(Entries taken from a collection)

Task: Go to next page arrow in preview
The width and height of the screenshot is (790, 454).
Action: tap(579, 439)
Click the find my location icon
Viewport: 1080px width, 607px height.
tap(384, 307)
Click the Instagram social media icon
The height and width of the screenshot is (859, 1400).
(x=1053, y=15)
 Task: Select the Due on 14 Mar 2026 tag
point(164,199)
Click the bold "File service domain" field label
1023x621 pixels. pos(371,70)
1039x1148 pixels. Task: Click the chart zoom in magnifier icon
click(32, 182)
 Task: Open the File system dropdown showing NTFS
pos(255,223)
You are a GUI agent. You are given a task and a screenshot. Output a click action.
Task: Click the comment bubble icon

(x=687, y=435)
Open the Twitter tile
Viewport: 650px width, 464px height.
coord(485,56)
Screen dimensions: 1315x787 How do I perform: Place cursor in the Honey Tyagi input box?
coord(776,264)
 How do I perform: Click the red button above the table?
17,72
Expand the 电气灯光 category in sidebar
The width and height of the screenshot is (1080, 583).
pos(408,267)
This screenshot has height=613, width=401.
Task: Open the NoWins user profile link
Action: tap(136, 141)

PROBLEM: All the records, as written, must be given again.

ANSWER BOX:
Task: Go to next page arrow in preview
The width and height of the screenshot is (790, 454).
Action: tap(579, 439)
Click the find my location icon
Viewport: 1080px width, 607px height.
tap(384, 307)
Click the Instagram social media icon
The height and width of the screenshot is (859, 1400).
(x=1053, y=15)
 Task: Select the Due on 14 Mar 2026 tag
point(164,199)
Click the bold "File service domain" field label
1023x621 pixels. pos(371,70)
1039x1148 pixels. Task: Click the chart zoom in magnifier icon
click(32, 182)
 Task: Open the File system dropdown showing NTFS
pos(255,223)
You are a GUI agent. You are given a task and a screenshot. Output a click action.
Task: Click the comment bubble icon

(x=687, y=435)
Open the Twitter tile
Viewport: 650px width, 464px height.
coord(485,56)
Screen dimensions: 1315x787 How do I perform: Place cursor in the Honey Tyagi input box?
coord(776,264)
 How do I perform: Click the red button above the table?
17,72
Expand the 电气灯光 category in sidebar
The width and height of the screenshot is (1080, 583).
pos(408,267)
This screenshot has height=613, width=401.
Task: Open the NoWins user profile link
Action: tap(136, 141)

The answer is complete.